§ What you have to do
Transcribe only part of the material below: the lines from the one containing "Instruction: Click the Metaplane" through the one containing "Click the Windows logo in Download button", inclusive, exactly as written.

* * * *

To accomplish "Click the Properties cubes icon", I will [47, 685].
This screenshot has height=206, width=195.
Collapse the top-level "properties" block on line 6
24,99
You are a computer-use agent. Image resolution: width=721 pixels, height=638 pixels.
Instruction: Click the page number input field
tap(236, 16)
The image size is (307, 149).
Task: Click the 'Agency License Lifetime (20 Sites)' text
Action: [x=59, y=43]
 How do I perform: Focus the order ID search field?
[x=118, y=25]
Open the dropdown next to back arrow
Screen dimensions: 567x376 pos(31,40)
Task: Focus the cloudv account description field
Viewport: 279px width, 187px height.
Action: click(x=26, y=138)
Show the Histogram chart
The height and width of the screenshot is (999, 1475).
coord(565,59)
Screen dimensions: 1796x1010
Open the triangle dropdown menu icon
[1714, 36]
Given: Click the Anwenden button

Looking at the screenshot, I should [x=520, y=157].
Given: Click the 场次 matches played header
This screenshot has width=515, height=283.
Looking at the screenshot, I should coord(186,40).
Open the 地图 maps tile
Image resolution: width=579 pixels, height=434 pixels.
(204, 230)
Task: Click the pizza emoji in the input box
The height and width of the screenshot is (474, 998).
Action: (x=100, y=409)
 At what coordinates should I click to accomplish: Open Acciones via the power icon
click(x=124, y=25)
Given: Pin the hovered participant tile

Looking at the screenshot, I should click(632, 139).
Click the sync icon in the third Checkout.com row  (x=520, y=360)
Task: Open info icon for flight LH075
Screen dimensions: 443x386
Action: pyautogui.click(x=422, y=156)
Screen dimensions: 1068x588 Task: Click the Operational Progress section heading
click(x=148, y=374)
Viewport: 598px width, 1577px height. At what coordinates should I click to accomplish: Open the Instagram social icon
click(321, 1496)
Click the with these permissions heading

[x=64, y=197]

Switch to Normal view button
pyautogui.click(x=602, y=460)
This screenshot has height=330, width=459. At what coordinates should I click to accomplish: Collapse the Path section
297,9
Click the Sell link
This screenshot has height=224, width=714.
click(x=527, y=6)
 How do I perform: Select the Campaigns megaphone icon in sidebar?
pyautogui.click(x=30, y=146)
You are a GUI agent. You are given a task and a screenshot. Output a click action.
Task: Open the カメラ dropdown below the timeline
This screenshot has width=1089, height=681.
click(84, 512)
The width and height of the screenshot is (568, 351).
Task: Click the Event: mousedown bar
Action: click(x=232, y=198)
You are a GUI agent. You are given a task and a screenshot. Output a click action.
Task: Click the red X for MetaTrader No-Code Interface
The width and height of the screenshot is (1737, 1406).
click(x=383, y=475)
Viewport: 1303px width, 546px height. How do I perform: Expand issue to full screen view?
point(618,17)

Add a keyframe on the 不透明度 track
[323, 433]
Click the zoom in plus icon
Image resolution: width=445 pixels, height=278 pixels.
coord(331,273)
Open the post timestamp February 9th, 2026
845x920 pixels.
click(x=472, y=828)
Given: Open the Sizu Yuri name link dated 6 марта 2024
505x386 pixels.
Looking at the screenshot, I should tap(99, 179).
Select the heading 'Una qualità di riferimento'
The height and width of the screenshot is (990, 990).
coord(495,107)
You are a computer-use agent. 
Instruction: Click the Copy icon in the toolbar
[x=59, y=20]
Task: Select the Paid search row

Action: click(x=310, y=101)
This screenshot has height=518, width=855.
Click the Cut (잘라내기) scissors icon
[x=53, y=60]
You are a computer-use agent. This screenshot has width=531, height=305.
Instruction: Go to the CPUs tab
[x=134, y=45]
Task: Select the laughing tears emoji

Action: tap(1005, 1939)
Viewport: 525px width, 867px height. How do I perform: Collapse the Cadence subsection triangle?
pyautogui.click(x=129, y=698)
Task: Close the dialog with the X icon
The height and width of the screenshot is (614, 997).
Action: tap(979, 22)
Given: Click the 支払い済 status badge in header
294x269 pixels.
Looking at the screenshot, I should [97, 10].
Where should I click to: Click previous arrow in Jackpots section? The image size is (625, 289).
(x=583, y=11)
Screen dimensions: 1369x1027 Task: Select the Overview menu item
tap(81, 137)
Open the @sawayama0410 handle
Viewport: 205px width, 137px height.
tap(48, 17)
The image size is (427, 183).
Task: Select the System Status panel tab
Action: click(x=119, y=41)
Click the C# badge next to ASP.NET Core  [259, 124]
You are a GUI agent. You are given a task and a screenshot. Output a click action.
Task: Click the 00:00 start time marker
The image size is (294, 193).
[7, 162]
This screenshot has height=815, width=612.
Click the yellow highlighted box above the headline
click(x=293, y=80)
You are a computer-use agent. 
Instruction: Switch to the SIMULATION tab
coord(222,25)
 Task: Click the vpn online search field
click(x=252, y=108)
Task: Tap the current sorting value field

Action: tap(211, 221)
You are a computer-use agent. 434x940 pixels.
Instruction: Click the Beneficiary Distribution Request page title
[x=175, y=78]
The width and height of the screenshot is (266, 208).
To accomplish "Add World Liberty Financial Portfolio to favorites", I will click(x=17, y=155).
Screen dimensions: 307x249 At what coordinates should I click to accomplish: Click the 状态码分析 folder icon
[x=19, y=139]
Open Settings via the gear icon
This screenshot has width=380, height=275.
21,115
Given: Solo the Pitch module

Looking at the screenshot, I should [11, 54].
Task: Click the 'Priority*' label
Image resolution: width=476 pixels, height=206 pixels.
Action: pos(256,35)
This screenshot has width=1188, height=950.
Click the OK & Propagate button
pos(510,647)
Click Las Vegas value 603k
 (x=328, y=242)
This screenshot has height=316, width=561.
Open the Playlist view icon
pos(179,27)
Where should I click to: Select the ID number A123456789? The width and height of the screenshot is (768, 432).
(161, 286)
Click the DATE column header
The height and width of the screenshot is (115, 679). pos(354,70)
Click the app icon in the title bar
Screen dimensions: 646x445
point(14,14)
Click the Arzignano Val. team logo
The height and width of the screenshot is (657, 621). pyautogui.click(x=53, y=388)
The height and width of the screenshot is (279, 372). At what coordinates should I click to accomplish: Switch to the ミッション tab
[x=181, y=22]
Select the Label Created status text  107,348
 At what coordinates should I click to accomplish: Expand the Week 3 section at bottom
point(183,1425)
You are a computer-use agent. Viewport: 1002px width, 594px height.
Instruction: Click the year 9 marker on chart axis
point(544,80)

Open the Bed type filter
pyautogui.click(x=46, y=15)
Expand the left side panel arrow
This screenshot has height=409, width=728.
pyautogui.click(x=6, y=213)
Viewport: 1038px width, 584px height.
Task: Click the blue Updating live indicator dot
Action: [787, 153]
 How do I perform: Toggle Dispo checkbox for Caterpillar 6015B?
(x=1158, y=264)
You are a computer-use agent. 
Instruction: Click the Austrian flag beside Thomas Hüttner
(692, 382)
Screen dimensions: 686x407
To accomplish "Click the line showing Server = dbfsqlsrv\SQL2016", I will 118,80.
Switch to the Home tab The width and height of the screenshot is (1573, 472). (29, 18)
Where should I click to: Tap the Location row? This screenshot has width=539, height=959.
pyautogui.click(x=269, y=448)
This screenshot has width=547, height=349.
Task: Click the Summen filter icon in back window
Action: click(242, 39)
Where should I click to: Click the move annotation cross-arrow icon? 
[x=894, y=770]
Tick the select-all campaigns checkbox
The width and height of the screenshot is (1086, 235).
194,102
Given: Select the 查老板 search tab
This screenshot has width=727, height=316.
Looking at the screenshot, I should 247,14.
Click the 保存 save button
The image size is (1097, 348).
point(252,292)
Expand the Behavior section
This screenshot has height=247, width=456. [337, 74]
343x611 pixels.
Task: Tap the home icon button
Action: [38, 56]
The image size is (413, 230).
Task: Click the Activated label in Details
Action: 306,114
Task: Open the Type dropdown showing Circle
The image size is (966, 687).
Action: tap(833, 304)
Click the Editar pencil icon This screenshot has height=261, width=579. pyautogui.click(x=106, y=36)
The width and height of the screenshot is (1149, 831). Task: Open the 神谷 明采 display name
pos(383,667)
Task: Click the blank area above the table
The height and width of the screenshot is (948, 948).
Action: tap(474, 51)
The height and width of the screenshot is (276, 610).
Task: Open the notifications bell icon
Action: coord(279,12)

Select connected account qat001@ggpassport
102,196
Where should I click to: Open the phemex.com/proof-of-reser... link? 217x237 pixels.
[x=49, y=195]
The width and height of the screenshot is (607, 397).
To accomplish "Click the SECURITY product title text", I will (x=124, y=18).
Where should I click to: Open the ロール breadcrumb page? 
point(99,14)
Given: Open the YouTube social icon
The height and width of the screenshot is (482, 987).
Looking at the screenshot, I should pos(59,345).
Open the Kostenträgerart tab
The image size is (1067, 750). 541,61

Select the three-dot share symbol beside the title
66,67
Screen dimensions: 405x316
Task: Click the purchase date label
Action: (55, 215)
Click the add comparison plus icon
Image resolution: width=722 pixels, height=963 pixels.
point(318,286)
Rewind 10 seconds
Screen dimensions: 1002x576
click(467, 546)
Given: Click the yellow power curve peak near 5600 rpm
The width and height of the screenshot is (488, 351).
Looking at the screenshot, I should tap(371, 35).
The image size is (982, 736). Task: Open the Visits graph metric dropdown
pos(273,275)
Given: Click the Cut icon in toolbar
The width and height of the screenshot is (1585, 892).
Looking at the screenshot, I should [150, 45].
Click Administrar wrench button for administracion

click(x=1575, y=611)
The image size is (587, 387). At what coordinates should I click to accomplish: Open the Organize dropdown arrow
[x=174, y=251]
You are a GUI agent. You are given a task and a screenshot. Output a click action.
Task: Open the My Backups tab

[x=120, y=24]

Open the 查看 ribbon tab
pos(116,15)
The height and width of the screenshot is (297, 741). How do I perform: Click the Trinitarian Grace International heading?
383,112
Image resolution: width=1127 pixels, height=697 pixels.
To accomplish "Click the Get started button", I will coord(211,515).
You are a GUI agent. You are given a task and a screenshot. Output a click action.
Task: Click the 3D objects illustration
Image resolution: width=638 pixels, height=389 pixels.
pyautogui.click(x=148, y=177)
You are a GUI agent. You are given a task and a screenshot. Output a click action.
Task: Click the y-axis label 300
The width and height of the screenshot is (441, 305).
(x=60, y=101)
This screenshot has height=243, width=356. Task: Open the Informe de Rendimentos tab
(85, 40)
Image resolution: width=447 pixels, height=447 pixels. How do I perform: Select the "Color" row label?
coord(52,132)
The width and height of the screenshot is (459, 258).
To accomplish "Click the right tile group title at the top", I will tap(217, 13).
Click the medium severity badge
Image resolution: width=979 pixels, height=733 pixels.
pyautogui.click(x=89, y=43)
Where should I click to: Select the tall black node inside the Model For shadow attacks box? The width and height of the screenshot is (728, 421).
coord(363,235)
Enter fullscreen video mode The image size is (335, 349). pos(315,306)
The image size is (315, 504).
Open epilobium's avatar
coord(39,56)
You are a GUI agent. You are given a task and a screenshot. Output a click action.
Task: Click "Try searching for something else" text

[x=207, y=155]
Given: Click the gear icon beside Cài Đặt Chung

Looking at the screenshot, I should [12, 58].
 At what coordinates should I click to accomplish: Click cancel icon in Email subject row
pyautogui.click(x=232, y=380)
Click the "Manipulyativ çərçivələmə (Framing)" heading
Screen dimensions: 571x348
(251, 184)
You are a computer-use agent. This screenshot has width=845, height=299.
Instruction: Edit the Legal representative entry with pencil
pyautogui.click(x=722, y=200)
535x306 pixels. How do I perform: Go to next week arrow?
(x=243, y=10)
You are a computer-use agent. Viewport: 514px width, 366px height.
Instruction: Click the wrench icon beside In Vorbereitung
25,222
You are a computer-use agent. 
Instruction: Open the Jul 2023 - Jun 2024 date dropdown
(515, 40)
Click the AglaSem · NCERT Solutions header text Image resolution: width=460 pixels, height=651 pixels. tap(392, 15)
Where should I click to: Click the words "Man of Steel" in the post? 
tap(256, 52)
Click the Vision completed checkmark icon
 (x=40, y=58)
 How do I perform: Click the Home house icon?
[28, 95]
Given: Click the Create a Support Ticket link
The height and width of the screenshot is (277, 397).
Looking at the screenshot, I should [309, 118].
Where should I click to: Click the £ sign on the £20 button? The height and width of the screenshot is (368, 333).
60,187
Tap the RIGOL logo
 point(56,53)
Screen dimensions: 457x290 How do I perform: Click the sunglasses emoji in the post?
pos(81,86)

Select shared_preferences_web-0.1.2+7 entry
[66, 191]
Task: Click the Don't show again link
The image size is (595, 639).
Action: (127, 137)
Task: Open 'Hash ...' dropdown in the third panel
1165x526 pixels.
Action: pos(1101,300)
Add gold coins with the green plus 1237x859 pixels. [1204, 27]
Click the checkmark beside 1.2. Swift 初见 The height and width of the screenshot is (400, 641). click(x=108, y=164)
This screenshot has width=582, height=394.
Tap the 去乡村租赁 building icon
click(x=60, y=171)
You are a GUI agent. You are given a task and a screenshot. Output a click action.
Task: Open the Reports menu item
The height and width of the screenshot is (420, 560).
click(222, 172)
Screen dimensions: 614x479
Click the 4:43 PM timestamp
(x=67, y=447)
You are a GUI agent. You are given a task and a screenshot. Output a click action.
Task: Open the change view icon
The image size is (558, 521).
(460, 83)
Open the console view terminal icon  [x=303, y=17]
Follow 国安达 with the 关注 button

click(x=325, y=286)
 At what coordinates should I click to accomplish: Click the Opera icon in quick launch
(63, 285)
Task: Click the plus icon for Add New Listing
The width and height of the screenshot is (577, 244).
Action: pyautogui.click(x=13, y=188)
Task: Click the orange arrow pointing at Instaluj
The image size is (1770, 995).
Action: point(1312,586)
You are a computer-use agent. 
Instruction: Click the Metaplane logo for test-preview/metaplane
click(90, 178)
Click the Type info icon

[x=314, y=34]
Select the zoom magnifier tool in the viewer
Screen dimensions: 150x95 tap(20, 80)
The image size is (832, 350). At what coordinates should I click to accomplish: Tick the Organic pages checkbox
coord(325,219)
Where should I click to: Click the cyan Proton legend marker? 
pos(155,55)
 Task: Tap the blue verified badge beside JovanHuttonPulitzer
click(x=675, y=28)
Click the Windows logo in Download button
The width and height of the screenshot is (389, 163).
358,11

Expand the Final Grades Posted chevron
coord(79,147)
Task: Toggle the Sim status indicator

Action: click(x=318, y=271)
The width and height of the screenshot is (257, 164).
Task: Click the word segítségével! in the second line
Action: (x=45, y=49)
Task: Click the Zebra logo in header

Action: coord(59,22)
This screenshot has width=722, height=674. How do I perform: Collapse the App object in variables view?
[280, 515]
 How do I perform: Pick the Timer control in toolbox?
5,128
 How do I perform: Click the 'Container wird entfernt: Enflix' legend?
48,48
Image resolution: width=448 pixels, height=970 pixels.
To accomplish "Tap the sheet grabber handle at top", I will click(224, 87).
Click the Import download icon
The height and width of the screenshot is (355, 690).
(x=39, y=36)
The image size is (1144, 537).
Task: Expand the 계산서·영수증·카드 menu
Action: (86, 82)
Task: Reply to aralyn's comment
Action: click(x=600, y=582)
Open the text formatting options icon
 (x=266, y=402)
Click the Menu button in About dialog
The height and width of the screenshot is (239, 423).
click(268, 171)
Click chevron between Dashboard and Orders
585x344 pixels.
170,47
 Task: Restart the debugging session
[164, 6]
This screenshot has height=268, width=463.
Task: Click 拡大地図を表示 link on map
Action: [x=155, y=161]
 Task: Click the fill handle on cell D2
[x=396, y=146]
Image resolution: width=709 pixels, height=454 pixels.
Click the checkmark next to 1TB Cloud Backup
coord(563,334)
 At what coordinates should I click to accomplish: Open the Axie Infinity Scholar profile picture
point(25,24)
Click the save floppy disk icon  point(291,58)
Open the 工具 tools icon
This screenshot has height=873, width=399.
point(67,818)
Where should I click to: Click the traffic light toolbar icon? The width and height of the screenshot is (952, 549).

* * * *

§ Output of the exercise
Instruction: Click the Metaplane logo for test-preview/metaplane
click(90, 178)
Click the Type info icon

[x=314, y=34]
Select the zoom magnifier tool in the viewer
Screen dimensions: 150x95 tap(20, 80)
The image size is (832, 350). At what coordinates should I click to accomplish: Tick the Organic pages checkbox
coord(325,219)
Where should I click to: Click the cyan Proton legend marker? 
pos(155,55)
 Task: Tap the blue verified badge beside JovanHuttonPulitzer
click(x=675, y=28)
Click the Windows logo in Download button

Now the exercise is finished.